>That kind of argument would just corroborate the TransGaming report that
>ALSA is no good overhead-wise, which is probably not what the ALSA
>developers wish to do here.

i wasn't talking about ALSA. i was talking about audio hardware and
programming models in general. ALSA will allow pretty much any
programming model.

>> but assuming
>> that you can access the h/w buffer directly and more - that you can
>> access all of it at any time, i don't believe that this is a good
>> model.
>
>It's not "at any time". It's only after it has locked the buffer or part
>of it (it must specify which area it wishes to lock and write to). Then
>it must unlock the locked part again. The unlock is then supposed to
>transfer the modified data to the sound device if necessary (like if the
>hardware buffer cannot be memory-mapped, and the buffer returned by the
>lock was just a copy in system memory). You can consider "lock" roughly
>equal to "mmap_begin" and "unlock" roughly equal to "mmap_commit",
>except that it's the game that says what part of the buffer to lock.

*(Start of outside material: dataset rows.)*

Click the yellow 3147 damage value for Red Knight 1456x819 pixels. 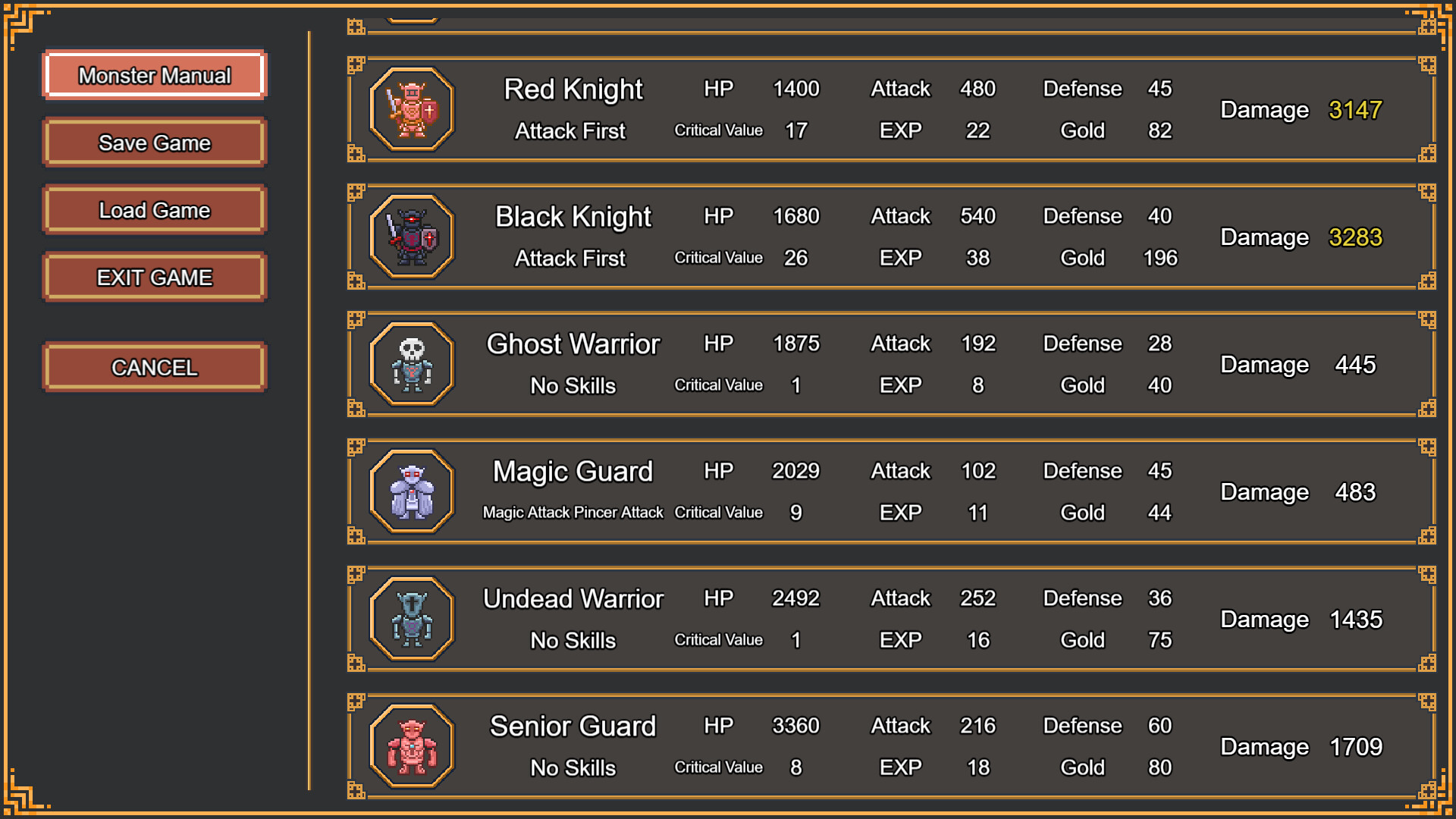1356,110
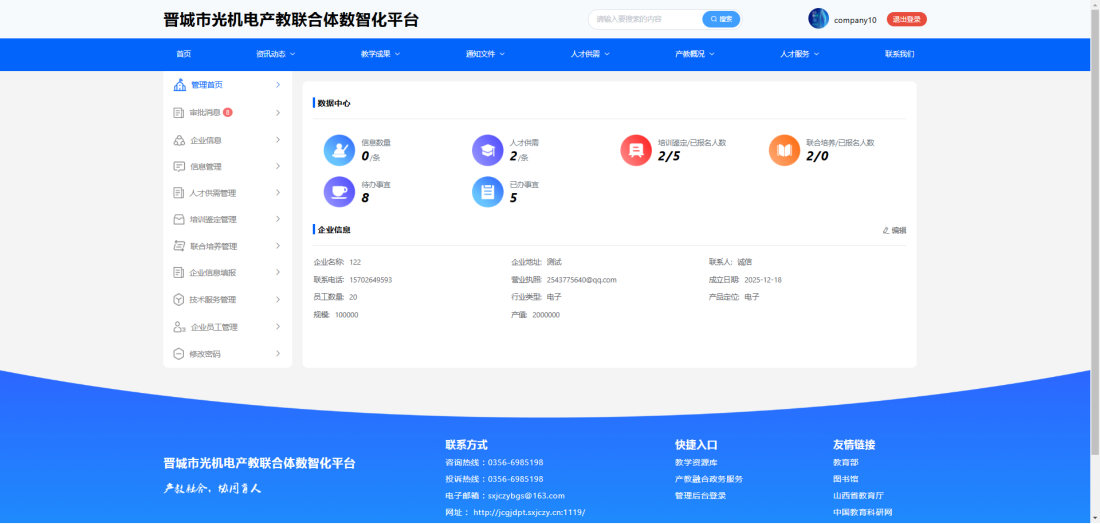The height and width of the screenshot is (524, 1100).
Task: Click the 信息数量 blue circular icon
Action: 339,150
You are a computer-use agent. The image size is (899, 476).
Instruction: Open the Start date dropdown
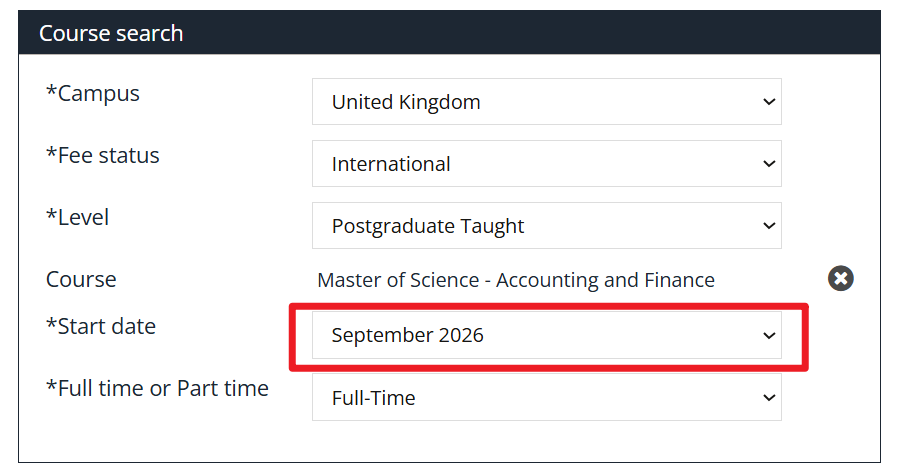546,335
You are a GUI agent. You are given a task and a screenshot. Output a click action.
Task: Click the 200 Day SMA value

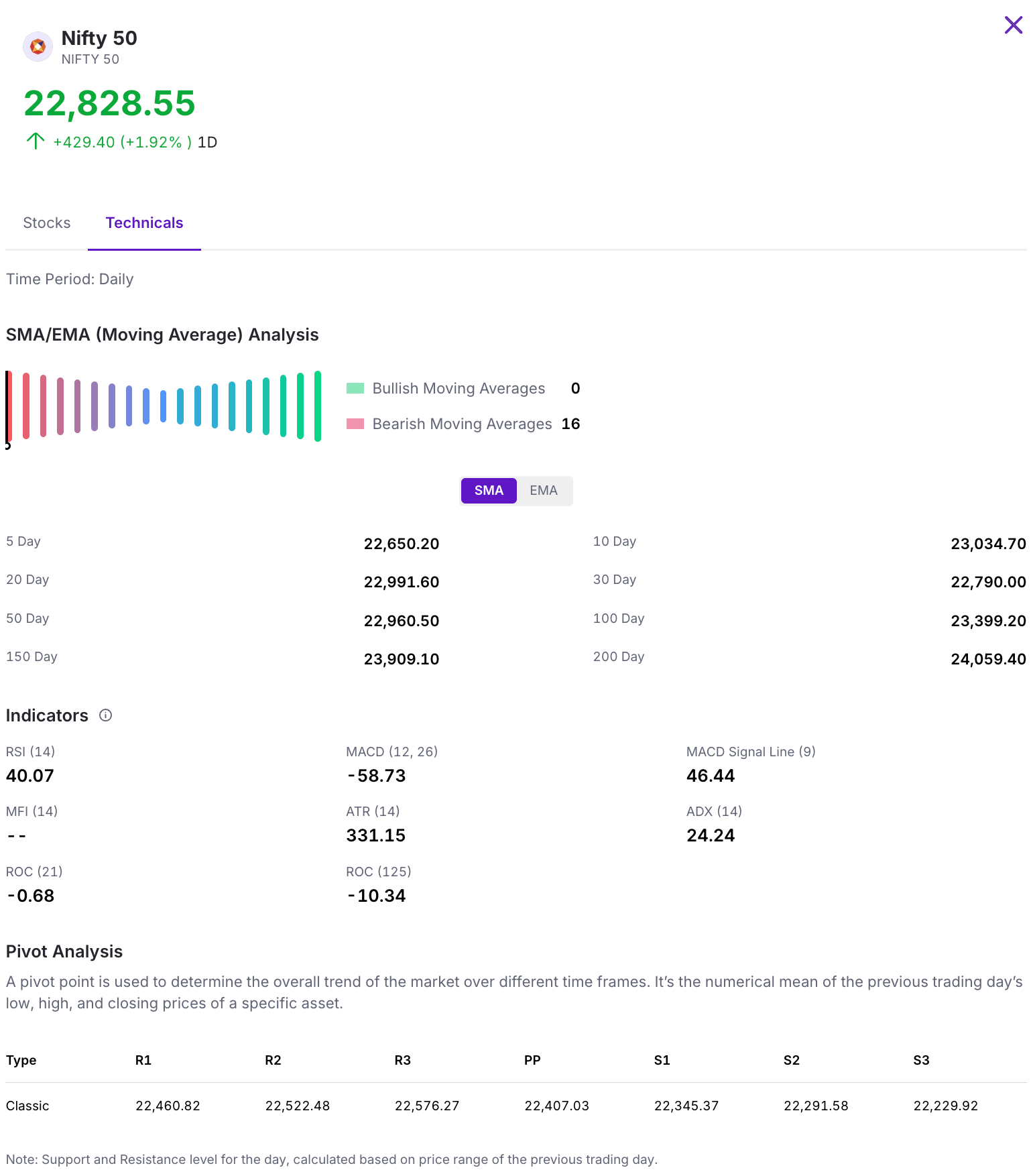(x=987, y=659)
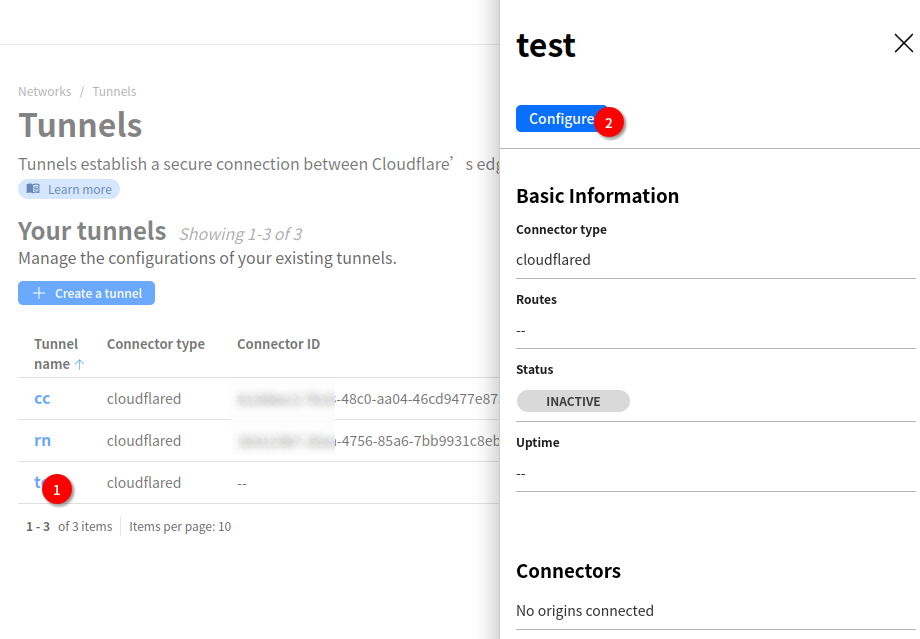Click the Connectors section heading

[568, 571]
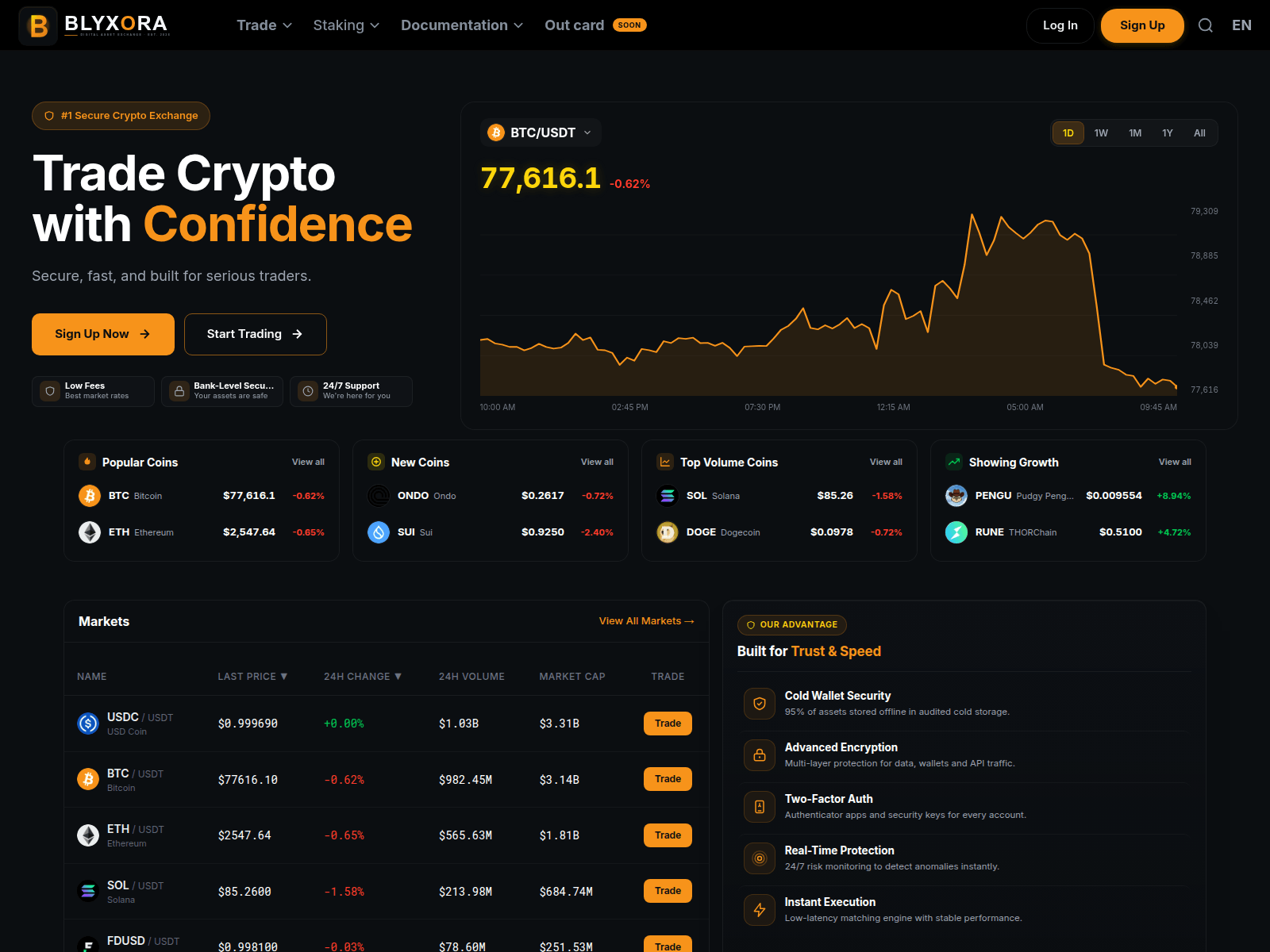Click the Cold Wallet Security shield icon

click(760, 704)
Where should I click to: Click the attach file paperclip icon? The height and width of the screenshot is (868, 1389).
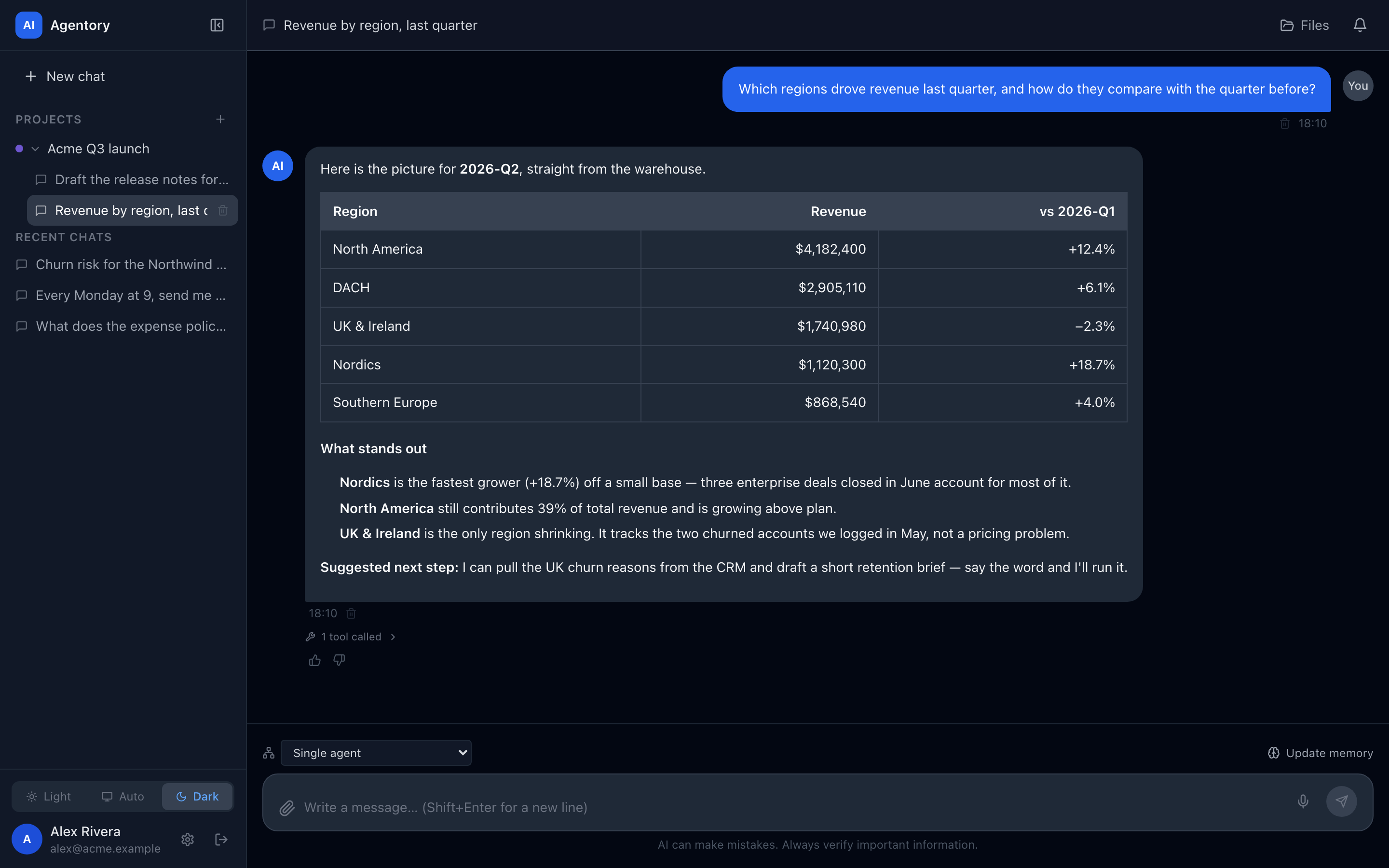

and that's what wrong. if you look at ASIO, you will see that your
access to the h/w buffer is limited to whatever ASIO tells you can
access. if a game used ASIO, it could not choose which part of the
buffer to access. however, games don't use ASIO - instead they appear
to use an API that encourages them to believe they have access to
other parts of the buffer as well.

now, if the programmers are avoiding this, and using a more ASIO-like
model where you can only access a part of the h/w buffer, things are
better, and its only the position of the ALSA application pointer that
is an issue. but in this case, things are so simple that i don't
understand the original question: ALSA provides a way to get the
address and size of a contiguous region of memory that can be accessed
as a raw memory buffer with no reference to any other ALSA data
structures necessary. this is certainly what JACK does - you can
scribble all over the buffer space corresponding to the period at any
time just using pointers, but you can't touch buffer space that does
not correspond to the period.

>That's how DirectSound does things, and I don't see a reason this model
>can't be implemented on pretty much any hardware.

it can be implemented on any hardware. it can't be implemented if the
application short-circuits the device driver by mmapping the hardware
buffer and then acts as if it "owns" the whole thing. this is why ALSA
provides the mmap_begin() and mmap_commit() calls, so that if mmap
access requires some level of "virtualization" because of limitations
with the underlying hardware, the driver can work around it. and btw,
there really is hardware like this - several early RME cards (as well
as those that were rebranded (Sek'd, Marian and others) have no DMA
buffer access at all. the "virtualization" also allows mmap mode to
work on "virtual" devices too.

>Speaking of which, does ALSA implement hw-buffer properties like 3D
>position on hardware that can support it (hw-accelerated HRTF)?

AFAIK, there is work going on to add this at the moment.

>Anyway, that's not something TransGaming need to like, it's the game
>programmers that write the games that does things the way they do, and
>how Microsoft tells them to do it, through their DirectX API.

i wish you knew what the people who wrote the audio part of DirectX
think of it :) i can't quote them personally for privacy reasons, but
lets just say that its not particularly positive.